# Touch overlay with Android mini PC?



## charliekwin (Apr 22, 2012)

Not sure if anyone else has looked at or accomplished something similar, but figured I'd ask.

I have a 2007 Infiniti G35 sedan, which has a non-removable head unit. What I'm looking to do is hook up an Android stick to use as my new source. I have composite video and aux input on the head unit I can use, so with a handful of adaptors, that part is easy enough and not a real concern. My real problem is controlling it.

The head unit has a ~7" resistive touch screen. Ideally, I'd like to find a similarly sized capacitive overlay and install that on top of the stock screen and hook that to the Android stick.

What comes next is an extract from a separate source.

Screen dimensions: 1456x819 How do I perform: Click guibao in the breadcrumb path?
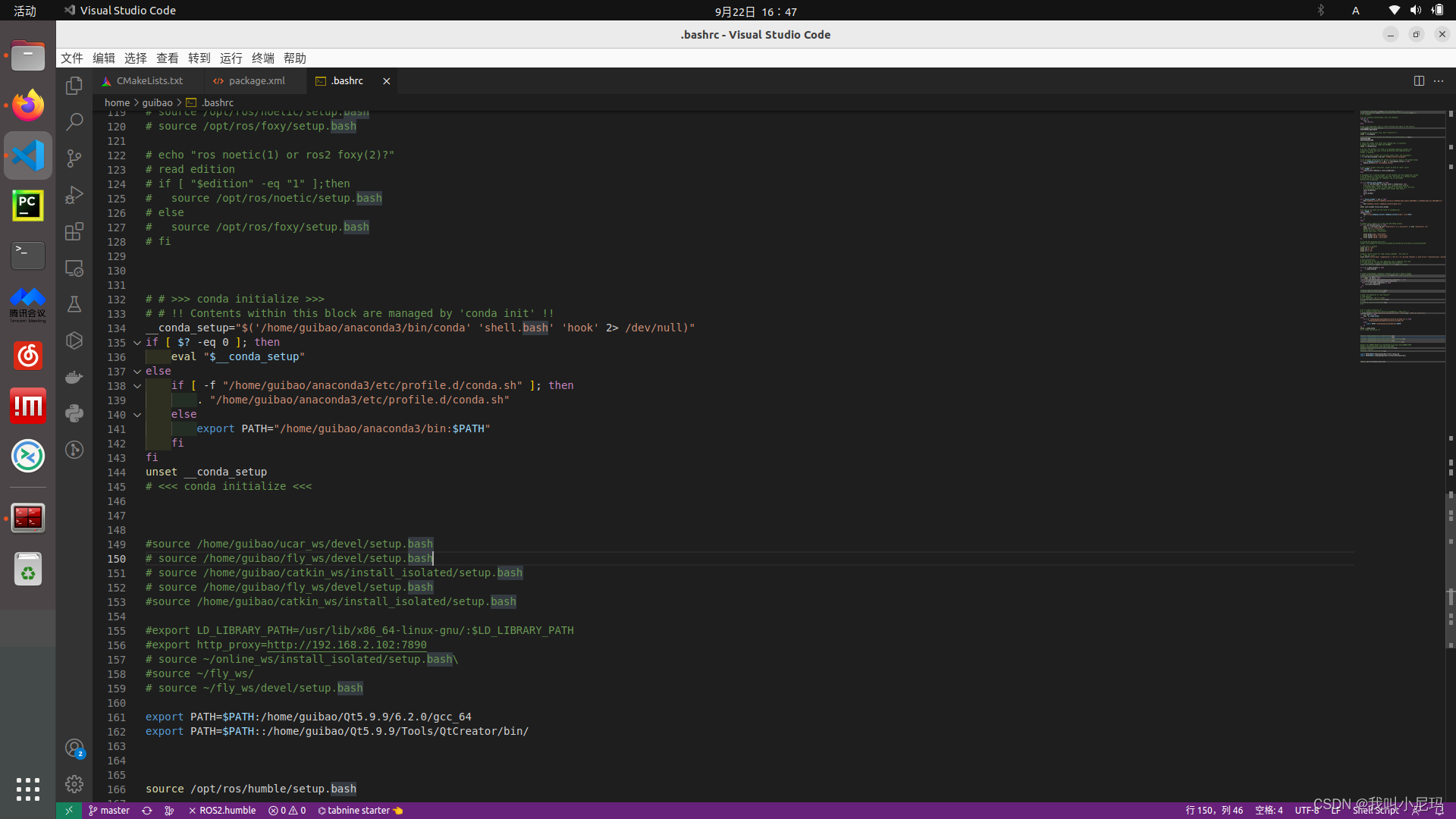coord(157,102)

I've searched around and found some capacitive overlays (e.g. Motor City Technologies - 7" PCT Touch Kit) but compatibility seems limited to Windows. The only overlays I've found that are apparently designed for Android are all for larger (17" - 100"+) displays. I also know that there are companies that sell replacement digitizers for phones and tablets, but these seem to be hardware-specific; there doesn't seem to be a "generic" option.

So I guess the question is whether I'm on a wild goose chase or not? I realize this is a pretty limited use case, and some heavy duty searching on my part hasn't turned up anyone doing a similar install. Is there anything on the market that'll do what I want?


----------